Exercise: Reproduce every one of the following items verbatim, line by line, without altering anything.

Supplied entries:
◇ ◇ ◇ ◇

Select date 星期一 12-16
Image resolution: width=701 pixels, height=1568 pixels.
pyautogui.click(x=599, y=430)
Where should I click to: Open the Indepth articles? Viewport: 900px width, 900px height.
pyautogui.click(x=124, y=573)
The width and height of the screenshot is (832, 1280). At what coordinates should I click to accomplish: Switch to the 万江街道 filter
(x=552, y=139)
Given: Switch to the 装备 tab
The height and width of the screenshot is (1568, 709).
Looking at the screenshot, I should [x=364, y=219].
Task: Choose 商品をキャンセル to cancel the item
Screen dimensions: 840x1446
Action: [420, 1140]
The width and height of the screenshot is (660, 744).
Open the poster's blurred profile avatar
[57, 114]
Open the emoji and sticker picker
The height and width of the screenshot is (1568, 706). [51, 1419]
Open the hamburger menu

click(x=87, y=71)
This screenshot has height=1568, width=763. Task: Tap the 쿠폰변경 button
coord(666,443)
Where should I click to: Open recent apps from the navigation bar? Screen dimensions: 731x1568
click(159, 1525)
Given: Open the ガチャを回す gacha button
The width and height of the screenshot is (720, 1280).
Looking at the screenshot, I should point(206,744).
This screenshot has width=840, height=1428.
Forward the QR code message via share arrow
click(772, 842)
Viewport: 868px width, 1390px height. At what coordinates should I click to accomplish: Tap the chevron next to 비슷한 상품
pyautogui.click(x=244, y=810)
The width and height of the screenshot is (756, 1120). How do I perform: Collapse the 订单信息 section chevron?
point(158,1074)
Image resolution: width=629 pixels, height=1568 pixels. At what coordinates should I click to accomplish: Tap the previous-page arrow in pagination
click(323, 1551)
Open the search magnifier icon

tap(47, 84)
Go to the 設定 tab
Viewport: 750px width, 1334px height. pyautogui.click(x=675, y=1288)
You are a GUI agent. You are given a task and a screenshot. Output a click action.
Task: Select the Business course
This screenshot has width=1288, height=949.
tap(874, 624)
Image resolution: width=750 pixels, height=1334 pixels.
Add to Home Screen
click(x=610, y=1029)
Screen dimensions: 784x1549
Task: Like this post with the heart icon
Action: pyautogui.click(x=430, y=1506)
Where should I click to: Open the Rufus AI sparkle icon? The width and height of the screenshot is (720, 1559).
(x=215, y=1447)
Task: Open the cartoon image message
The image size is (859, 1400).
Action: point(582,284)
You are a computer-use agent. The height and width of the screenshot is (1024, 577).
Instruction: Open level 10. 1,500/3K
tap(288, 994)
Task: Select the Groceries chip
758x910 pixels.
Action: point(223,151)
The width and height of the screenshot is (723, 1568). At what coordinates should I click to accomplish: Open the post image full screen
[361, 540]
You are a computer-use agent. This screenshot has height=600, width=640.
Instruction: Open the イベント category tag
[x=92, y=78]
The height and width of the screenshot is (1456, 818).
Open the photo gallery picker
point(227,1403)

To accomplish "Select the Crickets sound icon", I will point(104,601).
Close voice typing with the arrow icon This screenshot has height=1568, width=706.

◇ ◇ ◇ ◇

Result for this task:
Select date 星期一 12-16
Image resolution: width=701 pixels, height=1568 pixels.
pyautogui.click(x=599, y=430)
Where should I click to: Open the Indepth articles? Viewport: 900px width, 900px height.
pyautogui.click(x=124, y=573)
The width and height of the screenshot is (832, 1280). At what coordinates should I click to accomplish: Switch to the 万江街道 filter
(x=552, y=139)
Given: Switch to the 装备 tab
The height and width of the screenshot is (1568, 709).
Looking at the screenshot, I should [x=364, y=219].
Task: Choose 商品をキャンセル to cancel the item
Screen dimensions: 840x1446
Action: [420, 1140]
The width and height of the screenshot is (660, 744).
Open the poster's blurred profile avatar
[57, 114]
Open the emoji and sticker picker
The height and width of the screenshot is (1568, 706). [51, 1419]
Open the hamburger menu

click(x=87, y=71)
This screenshot has height=1568, width=763. Task: Tap the 쿠폰변경 button
coord(666,443)
Where should I click to: Open recent apps from the navigation bar? Screen dimensions: 731x1568
click(159, 1525)
Given: Open the ガチャを回す gacha button
The width and height of the screenshot is (720, 1280).
Looking at the screenshot, I should point(206,744).
This screenshot has width=840, height=1428.
Forward the QR code message via share arrow
click(772, 842)
Viewport: 868px width, 1390px height. At what coordinates should I click to accomplish: Tap the chevron next to 비슷한 상품
pyautogui.click(x=244, y=810)
The width and height of the screenshot is (756, 1120). How do I perform: Collapse the 订单信息 section chevron?
point(158,1074)
Image resolution: width=629 pixels, height=1568 pixels. At what coordinates should I click to accomplish: Tap the previous-page arrow in pagination
click(323, 1551)
Open the search magnifier icon

tap(47, 84)
Go to the 設定 tab
Viewport: 750px width, 1334px height. pyautogui.click(x=675, y=1288)
You are a GUI agent. You are given a task and a screenshot. Output a click action.
Task: Select the Business course
This screenshot has width=1288, height=949.
tap(874, 624)
Image resolution: width=750 pixels, height=1334 pixels.
Add to Home Screen
click(x=610, y=1029)
Screen dimensions: 784x1549
Task: Like this post with the heart icon
Action: pyautogui.click(x=430, y=1506)
Where should I click to: Open the Rufus AI sparkle icon? The width and height of the screenshot is (720, 1559).
(x=215, y=1447)
Task: Open the cartoon image message
The image size is (859, 1400).
Action: point(582,284)
You are a computer-use agent. The height and width of the screenshot is (1024, 577).
Instruction: Open level 10. 1,500/3K
tap(288, 994)
Task: Select the Groceries chip
758x910 pixels.
Action: point(223,151)
The width and height of the screenshot is (723, 1568). At what coordinates should I click to accomplish: Open the post image full screen
[361, 540]
You are a computer-use agent. This screenshot has height=600, width=640.
Instruction: Open the イベント category tag
[x=92, y=78]
The height and width of the screenshot is (1456, 818).
Open the photo gallery picker
point(227,1403)

To accomplish "Select the Crickets sound icon", I will point(104,601).
Close voice typing with the arrow icon This screenshot has height=1568, width=706.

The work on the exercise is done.